Santo Agostinho · in Joan. Tr. 26, 17, cf Serm. 227, 1 · c. 354–430
Não comamos a carne de Cristo somente no sacramento, pois isso fazem muitos homens maus; antes, comamo-la para uma participação espiritual, para que permaneçamos como membros no corpo do Senhor e sejamos vivificados pelo seu Espírito.
Santo Agostinho · in Joan. Tr., 27, 11 · c. 354–430
Pilatos muitas vezes rogou aos judeus, desejando que Jesus fosse libertado, o que Mateus testemunha em brevíssimas palavras, quando diz: "Pilatos, vendo que nada conseguia, mas que antes se fazia tumulto." Não teria falado assim, se Pilatos não tivesse se esforçado muito, ainda que não mencione quantos esforços fez para libertar Jesus.
Santo Agostinho · de Cons. Ev., iii, 8 · c. 354–430
tradução automáticaPedro e Judas receberam do mesmo pão, mas Pedro para vida, Judas para morte.

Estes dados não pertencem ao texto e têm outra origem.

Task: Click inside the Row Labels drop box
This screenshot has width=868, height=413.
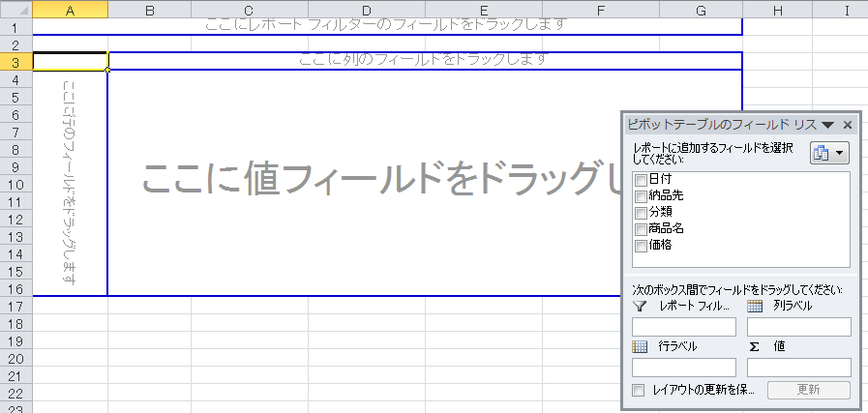Action: tap(683, 368)
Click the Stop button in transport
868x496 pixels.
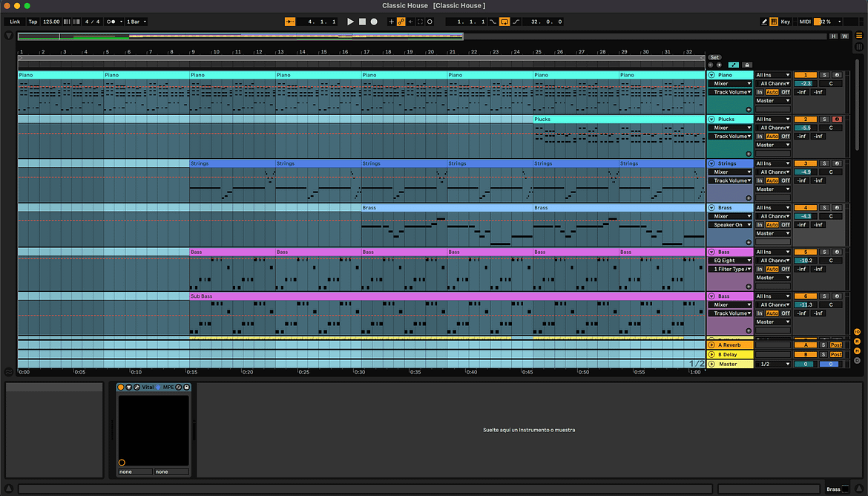click(x=362, y=22)
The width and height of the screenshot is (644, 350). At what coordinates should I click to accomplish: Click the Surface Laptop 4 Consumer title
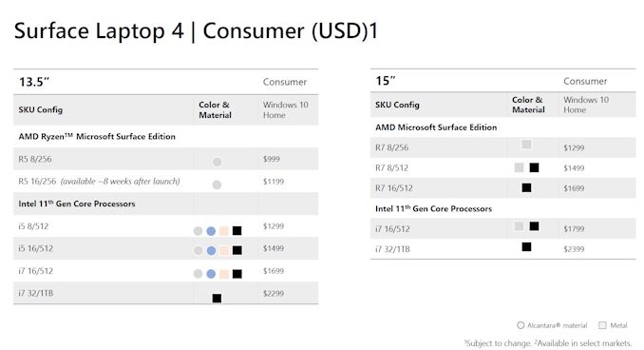point(196,31)
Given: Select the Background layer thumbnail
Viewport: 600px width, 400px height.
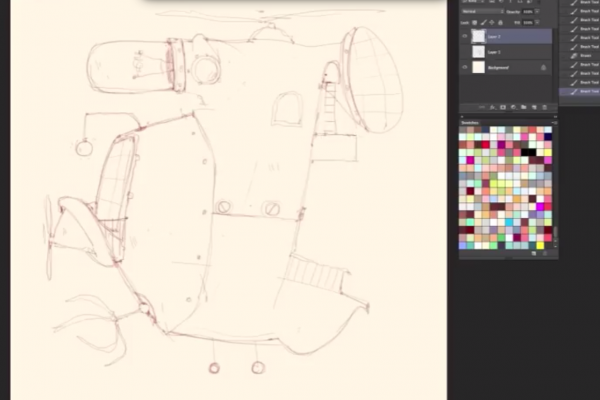Looking at the screenshot, I should tap(479, 67).
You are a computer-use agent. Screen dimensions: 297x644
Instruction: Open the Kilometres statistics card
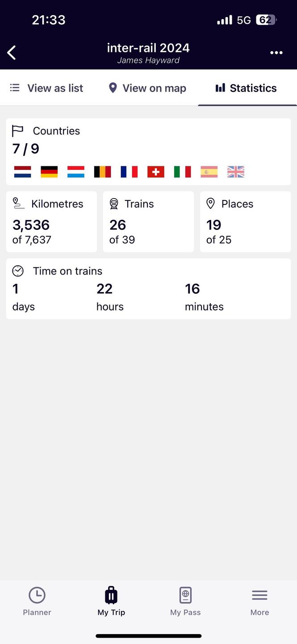point(51,222)
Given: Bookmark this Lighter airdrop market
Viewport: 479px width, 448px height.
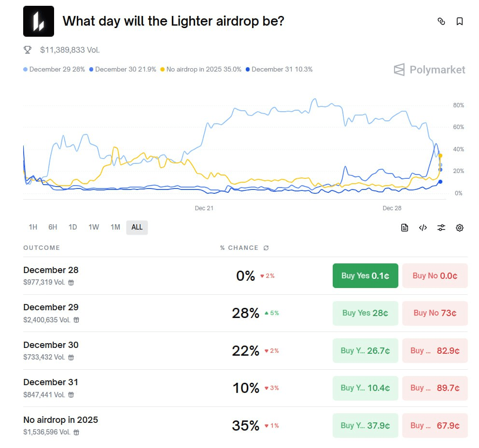Looking at the screenshot, I should 460,21.
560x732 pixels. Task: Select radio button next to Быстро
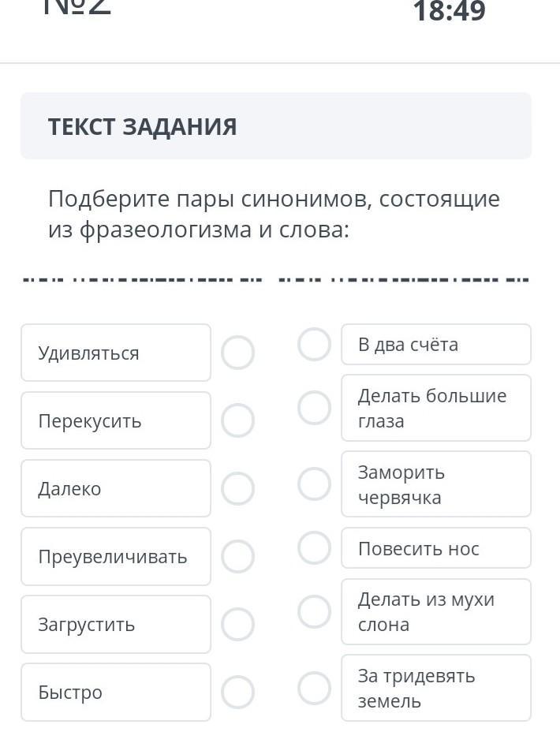coord(237,692)
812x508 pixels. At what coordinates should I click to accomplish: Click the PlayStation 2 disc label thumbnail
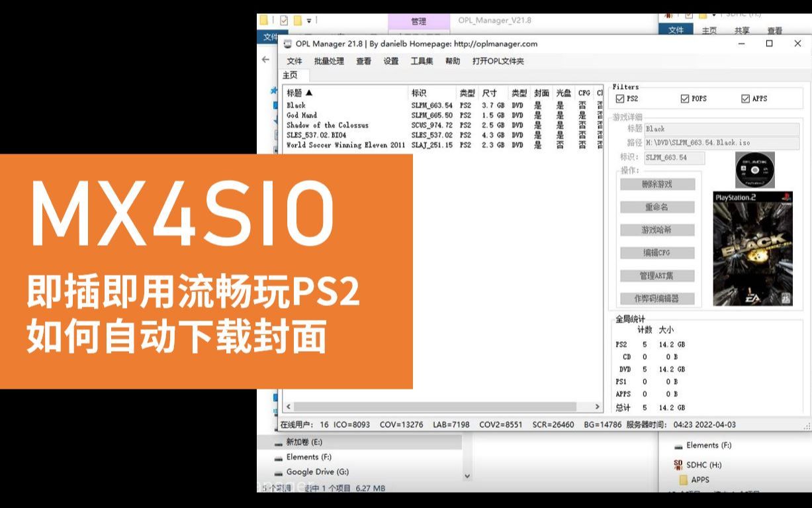pos(754,170)
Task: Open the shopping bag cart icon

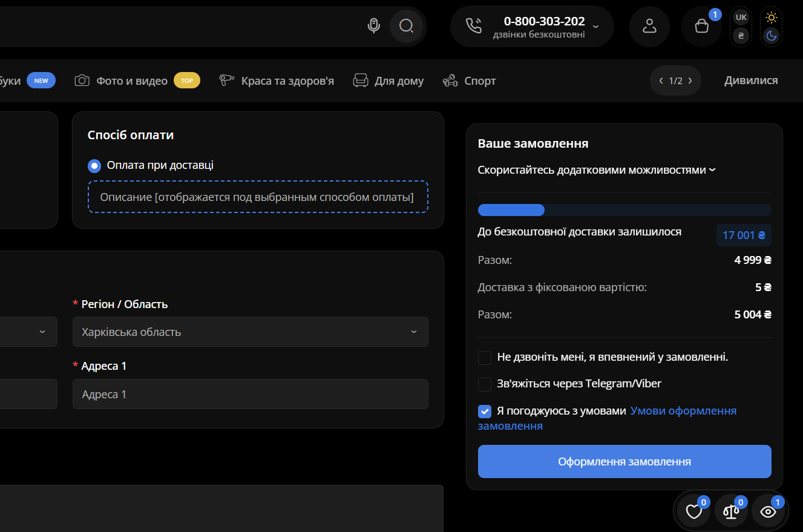Action: pyautogui.click(x=701, y=26)
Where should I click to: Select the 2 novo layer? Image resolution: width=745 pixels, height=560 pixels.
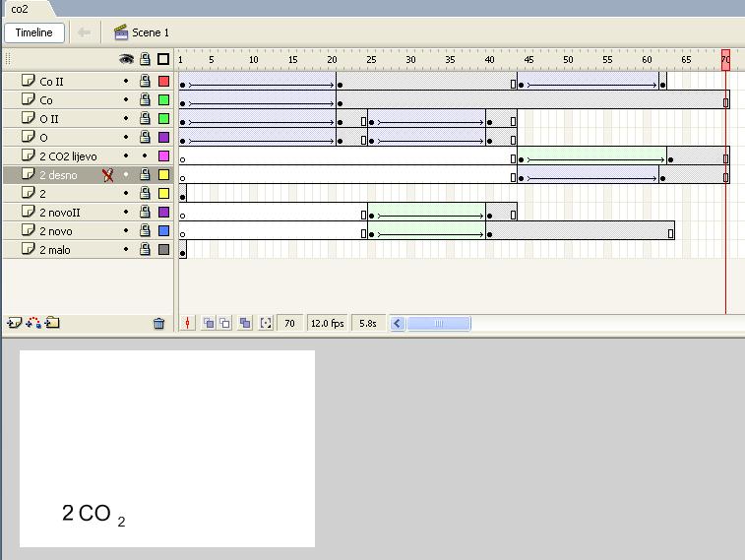(x=55, y=231)
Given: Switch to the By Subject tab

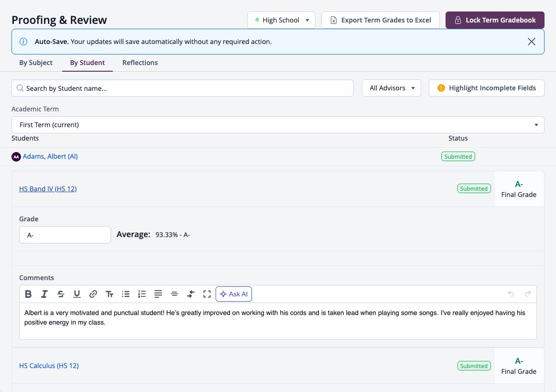Looking at the screenshot, I should (36, 63).
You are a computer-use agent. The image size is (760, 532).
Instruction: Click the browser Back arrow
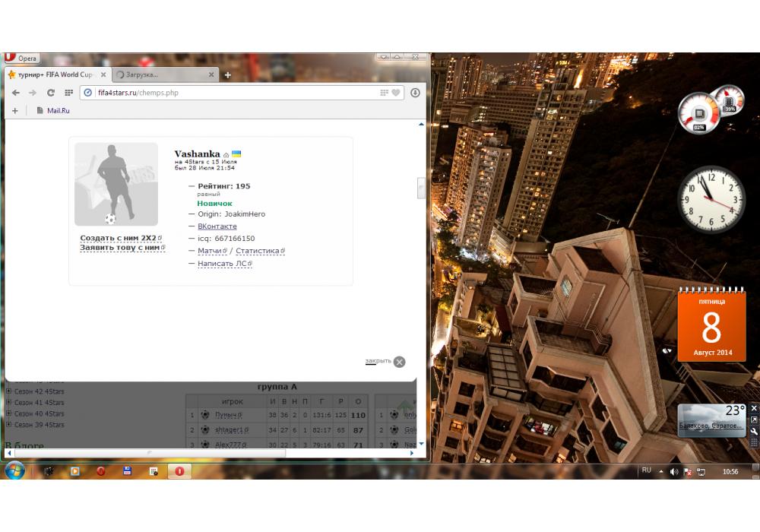[15, 93]
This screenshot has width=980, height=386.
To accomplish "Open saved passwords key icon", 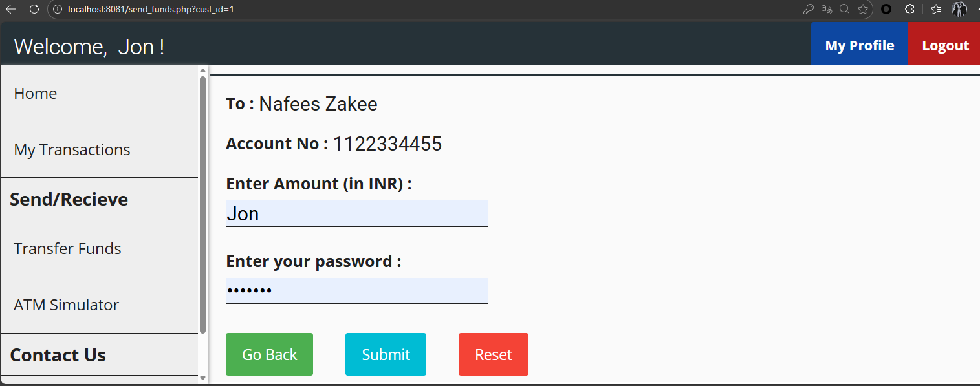I will 808,9.
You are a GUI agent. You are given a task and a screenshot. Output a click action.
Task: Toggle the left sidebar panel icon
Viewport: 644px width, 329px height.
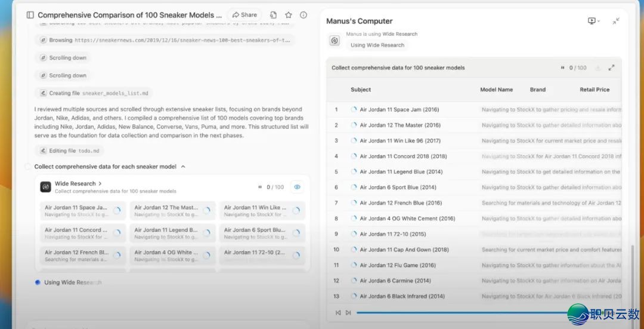click(x=30, y=15)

Santo Agostinho · in Joan Tr., 59 · c. 354–430
tradução automática"E enquanto comiam", pelo que se vê claramente que em seu primeiro uso do Corpo e do Sangue do Senhor, os discípulos não comeram em jejum. Mas devemos por isso rejeitar a prática de toda a Igreja, de receber em jejum? Pareceu bem ao Espírito Santo que para melhor honra de tão grande Sacramento, o Corpo do Senhor entrasse na boca do cristão antes de qualquer outro alimento. Pois para recomendação mais veemente da profundidade deste mistério, o Salvador escolheu isto como a última coisa que imprimiria nos corações e memória de seus discípulos, daqueles dos quais se afastaria para Sua Paixão. Mas Ele não prescreveu em que ordem deveria ser daqui em diante tomado, para que reservasse isto aos Apóstolos por quem regularia Sua Igreja.
Santo Agostinho · Ep. 54, 7 · c. 354–430
tradução automáticaE disse: "Tomai, comei"; O Senhor convida os seus servos a pôr diante deles a Si mesmo como alimento. Mas quem ousaria comer o seu Senhor? Este alimento, quando comido, refrigera, mas não se consuma; Ele vive depois de ser comido, Aquele que ressuscitou depois de ser morto. Nem, quando O comemos, dividimos a Sua substância; mas assim é neste Sacramento. Os fiéis sabem como se alimentam da carne de Cristo; cada um recebe uma parte para si. Ele é dividido em partes no Sacramento, contudo permanece inteiro; Ele está todo no céu, Ele está todo no teu coração. Chamam-se Sacramentos porque neles o que se vê é uma coisa, o que se entende é outra; o que se vê tem uma forma material, o que se entende tem fruto espiritual.